しかし、相手が遠慮しない、力一杯での本格的な稽古をするようになると、小手先だけの動きや力では上手くいかず、体全体の部位を余すところなくつかわなければならなくなるのである。そして手でまだつかっていない胸鎖関節に働いてもらわなければならないとなったわけである。

胸鎖関節を十字につかうということは、胸鎖関節と肩鎖関節から成る鎖骨(写真)を十字につかうということである。息を引いて鎖骨を胸鎖関節から肩鎖関節方向に伸ばす。胸を張る状態になる。この胸を張った状態で、胸鎖関節と肩鎖関節を支点として手を十字(直角)につかうのである。これまでの肩の十字からの力より強烈な力が出る。一教正面打ちで力一杯打たれても捌けるようになるようだし、諸手取呼吸法で処理できるようになるようだ。

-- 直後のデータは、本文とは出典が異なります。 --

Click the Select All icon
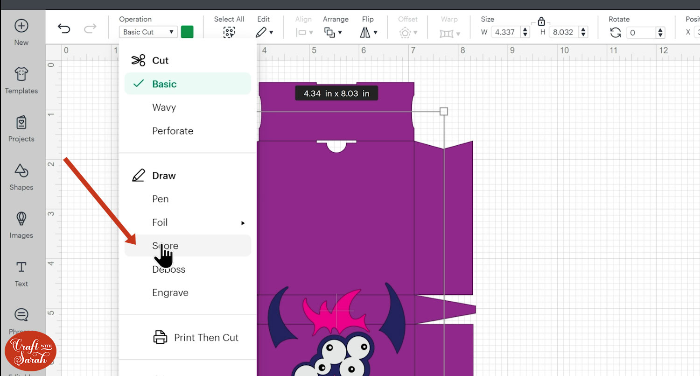Image resolution: width=700 pixels, height=376 pixels. [229, 32]
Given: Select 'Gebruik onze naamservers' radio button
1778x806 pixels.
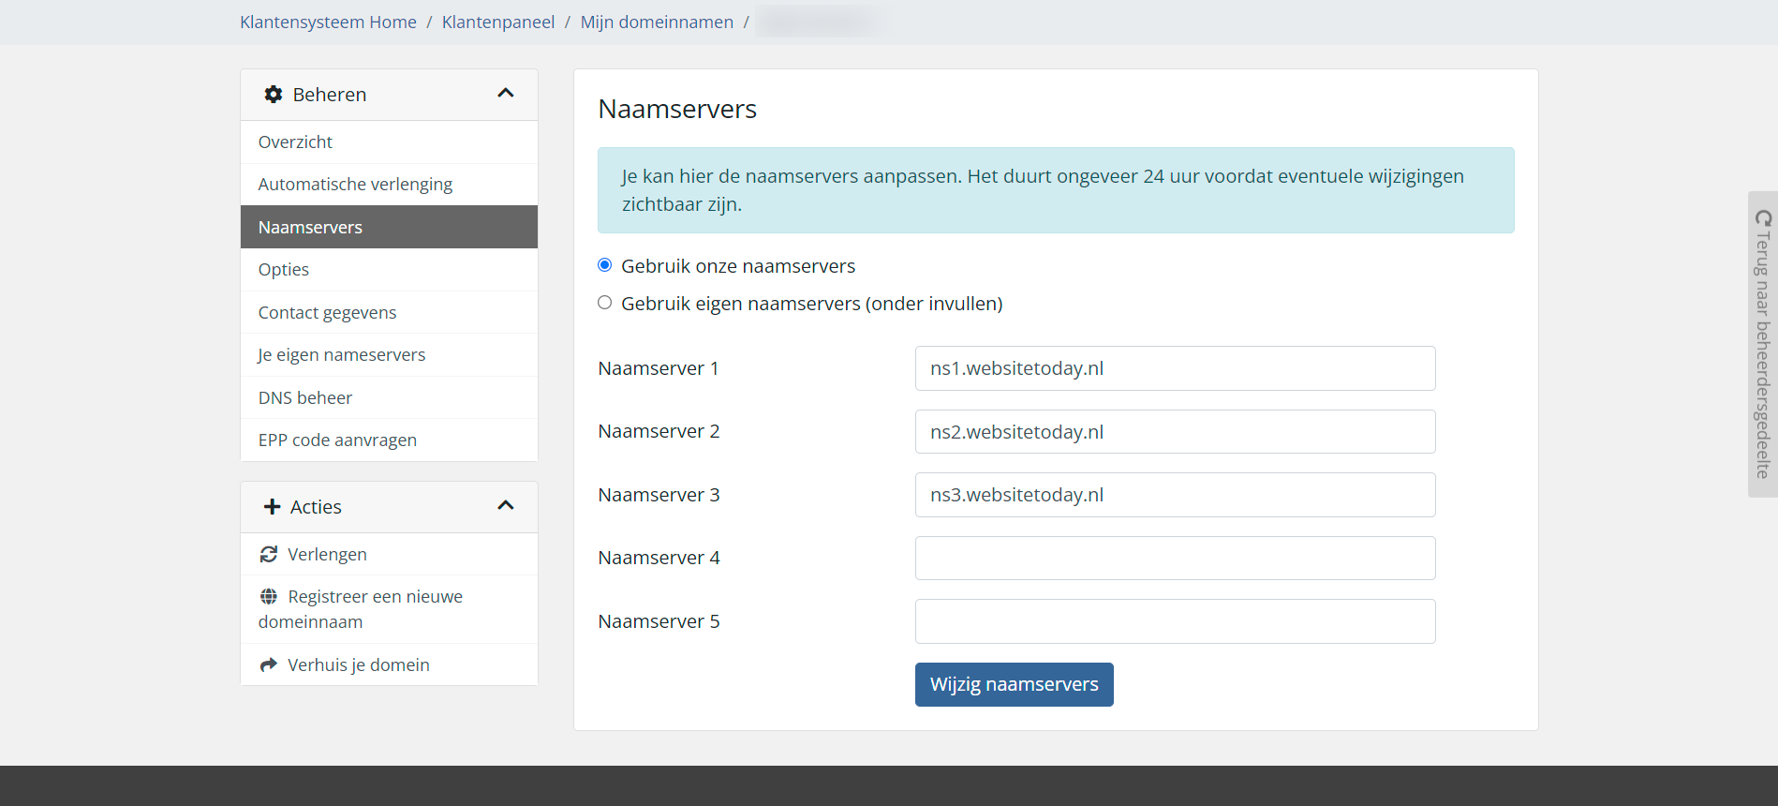Looking at the screenshot, I should pyautogui.click(x=605, y=265).
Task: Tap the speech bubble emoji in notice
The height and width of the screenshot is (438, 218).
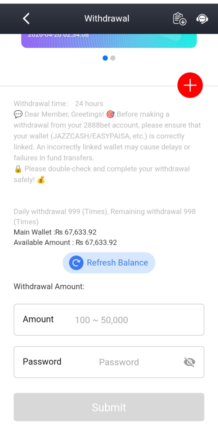Action: click(x=18, y=115)
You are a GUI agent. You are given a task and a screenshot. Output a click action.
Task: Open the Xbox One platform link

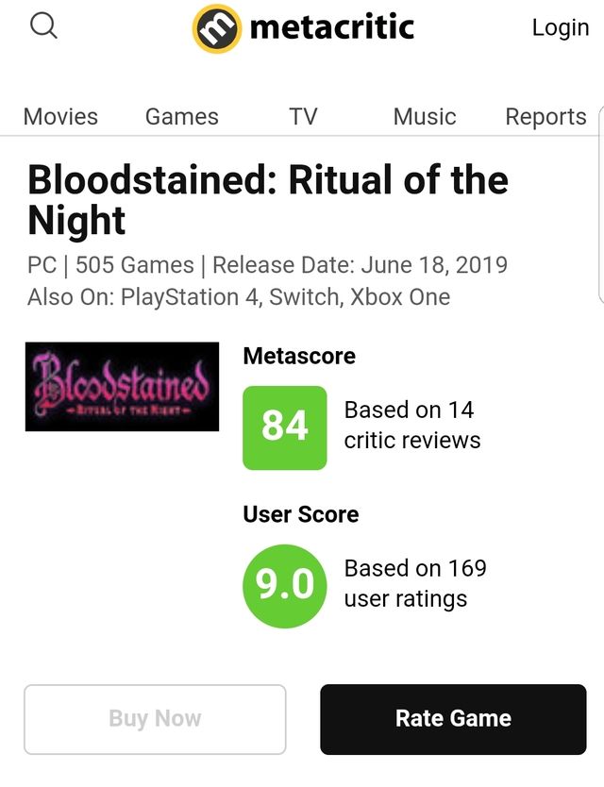[400, 297]
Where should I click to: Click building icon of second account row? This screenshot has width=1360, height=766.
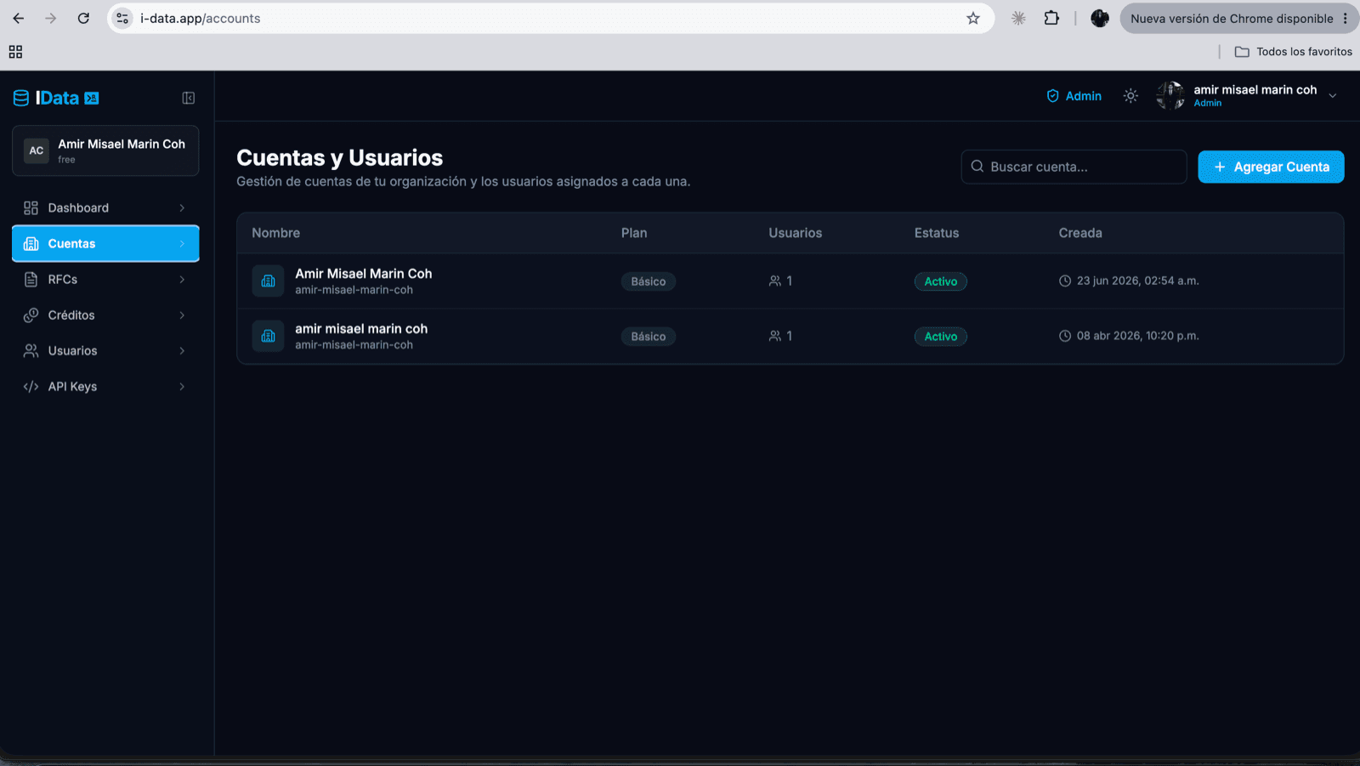click(x=268, y=336)

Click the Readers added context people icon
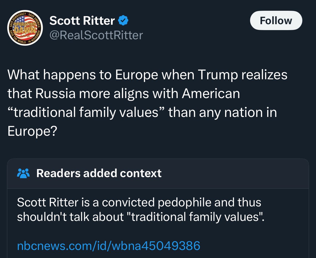(x=24, y=174)
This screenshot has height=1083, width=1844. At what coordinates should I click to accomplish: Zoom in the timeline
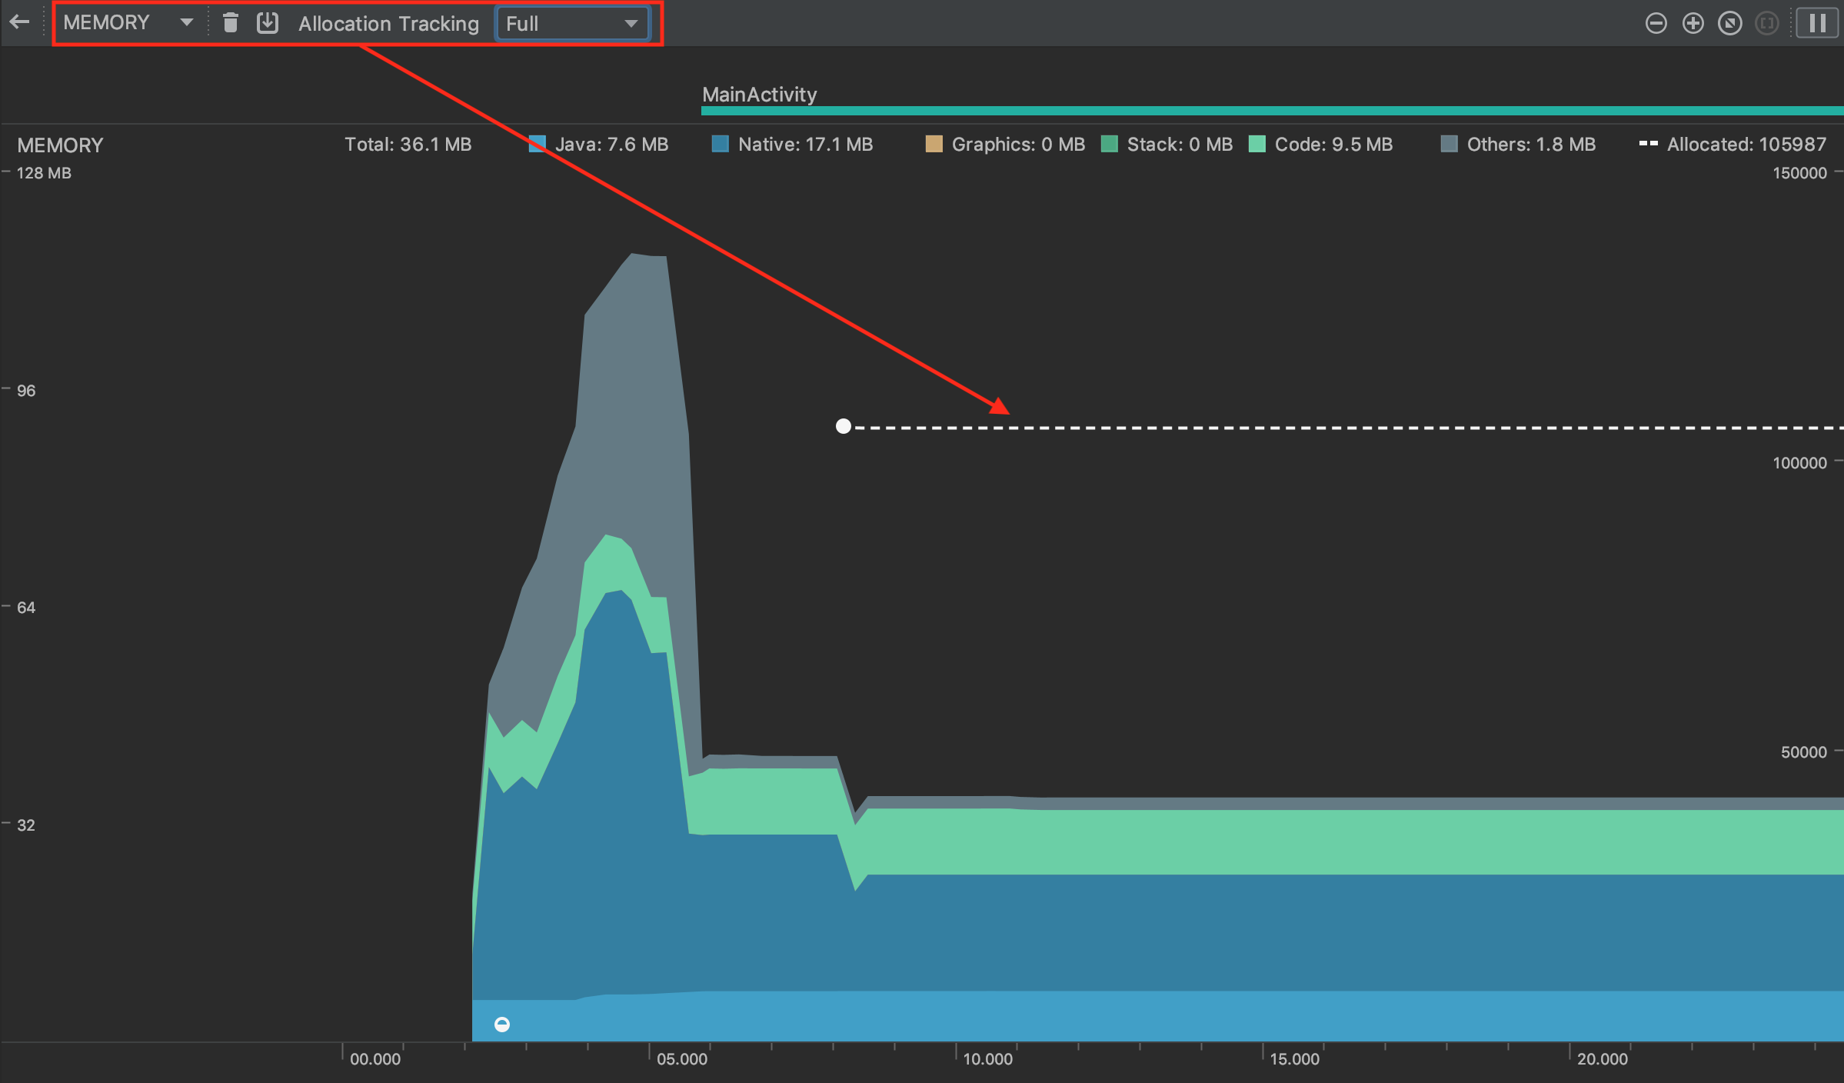(x=1693, y=23)
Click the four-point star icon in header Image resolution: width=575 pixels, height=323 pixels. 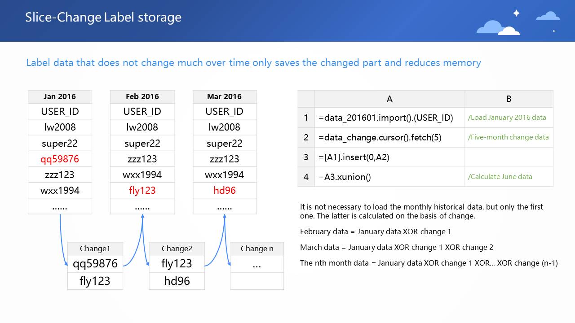click(516, 13)
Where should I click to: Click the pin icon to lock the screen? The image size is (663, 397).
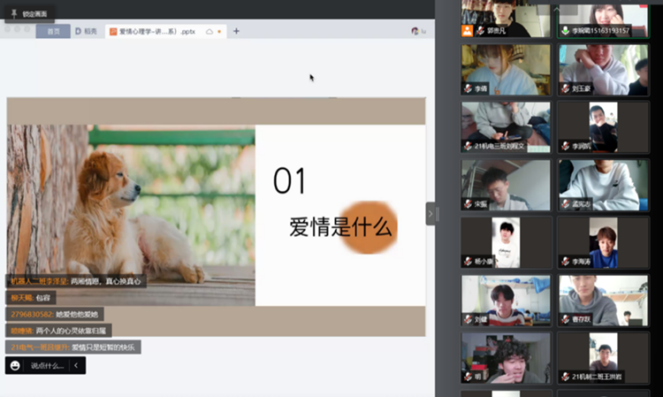(x=14, y=14)
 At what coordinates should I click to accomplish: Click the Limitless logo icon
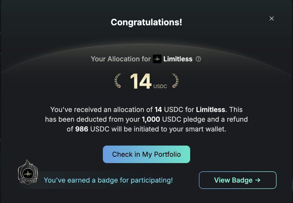[x=157, y=59]
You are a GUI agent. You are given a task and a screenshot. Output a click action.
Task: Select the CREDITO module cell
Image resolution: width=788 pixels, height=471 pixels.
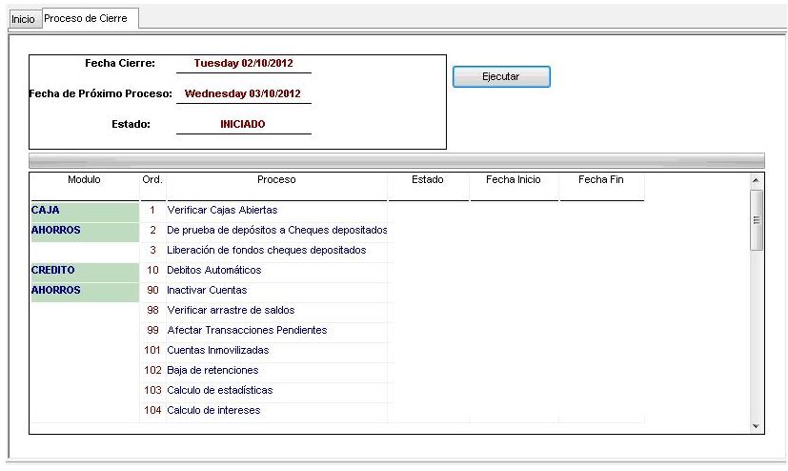point(84,270)
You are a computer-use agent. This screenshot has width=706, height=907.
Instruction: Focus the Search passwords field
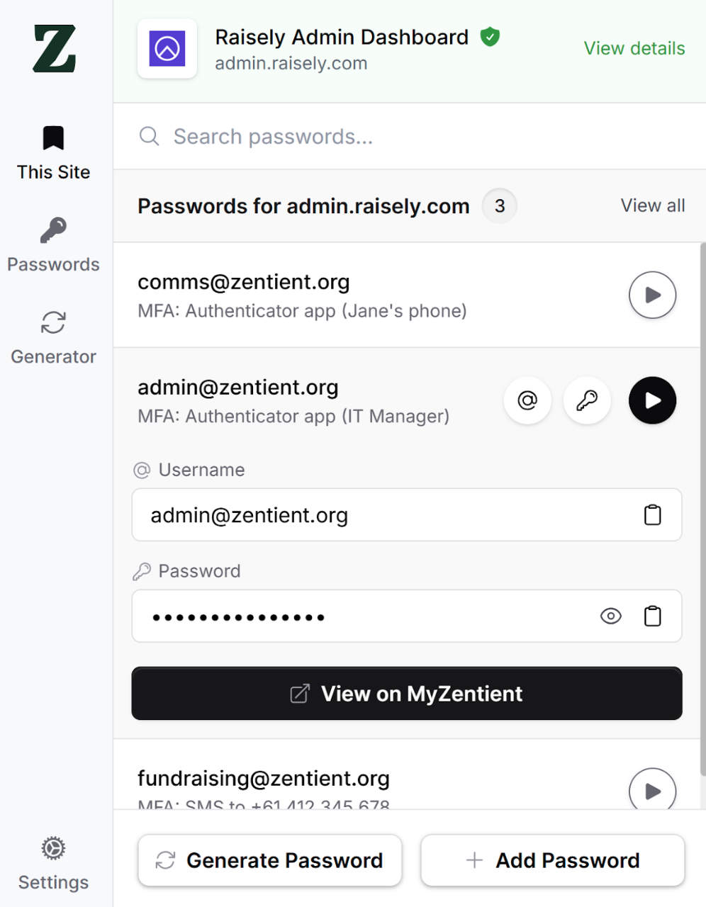[410, 136]
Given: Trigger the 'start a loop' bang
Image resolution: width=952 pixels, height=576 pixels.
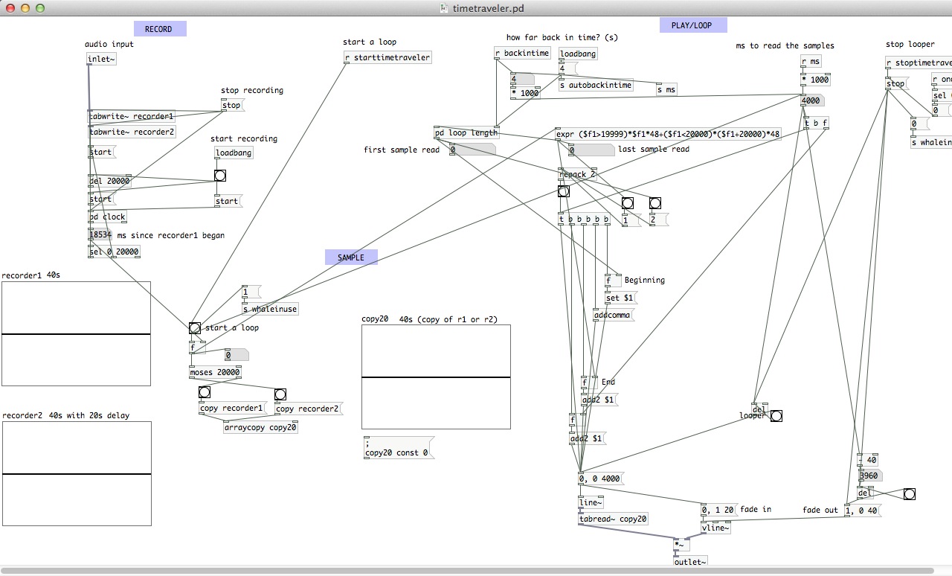Looking at the screenshot, I should tap(195, 328).
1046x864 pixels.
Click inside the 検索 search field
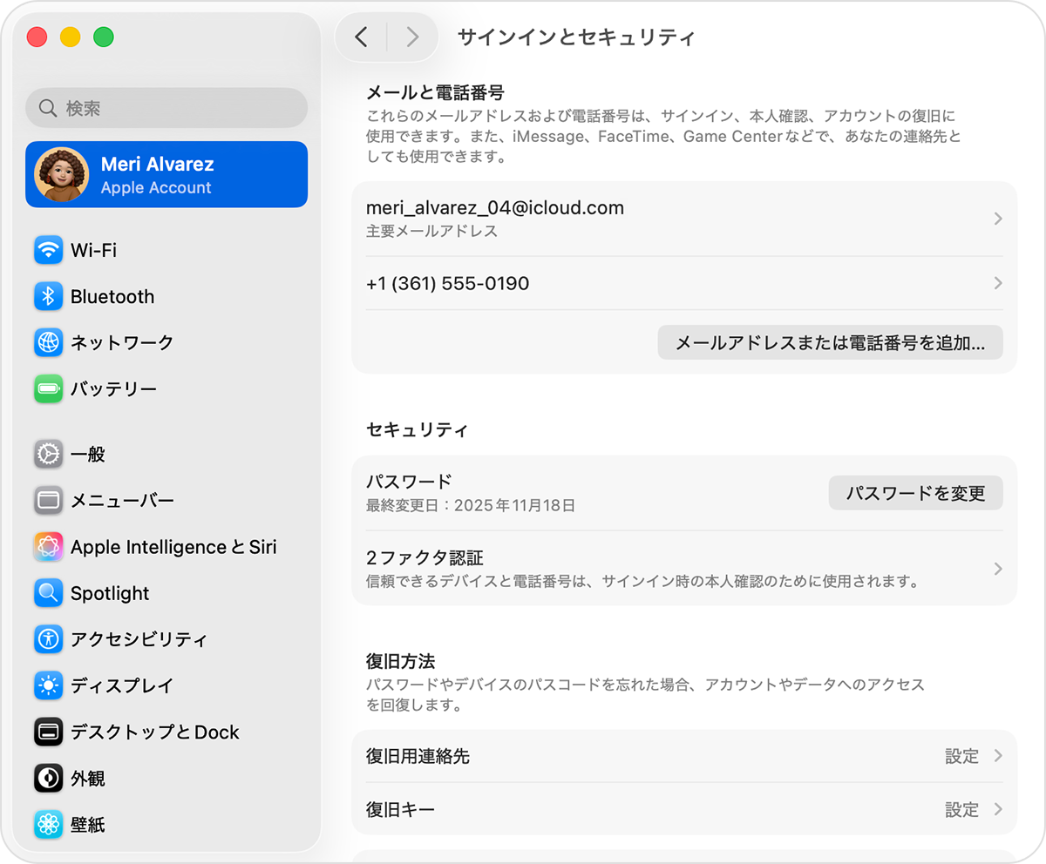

かって有川定輝先生に教わっていた頃、何故、先生はあのような強烈で摩訶不思議な力が出せるのか分からなかったが、その一つの理由がこれだったようだ。(写真)
この写真から先生は、胸鎖関節と肩鎖関節から成る鎖骨と十字で技をつかっているのがわかる。
また、有川先生のお姿を思い返してみると、先生は稽古の時だけではなく、普段でも胸を張られておられた。つまり、鎖骨を伸ばしておられた。この姿が強そうで武人だなという気持ちになったのだろう。胸を張る事は稽古の時だけではなく、日常生活でも気をつけなければならないということである。

これからは胸鎖関節と肩鎖関節から成る鎖骨と十字で体と技をつかっていくことにする。また、徒手だけではなく、剣も鎖骨との十字でつかっていくことにする。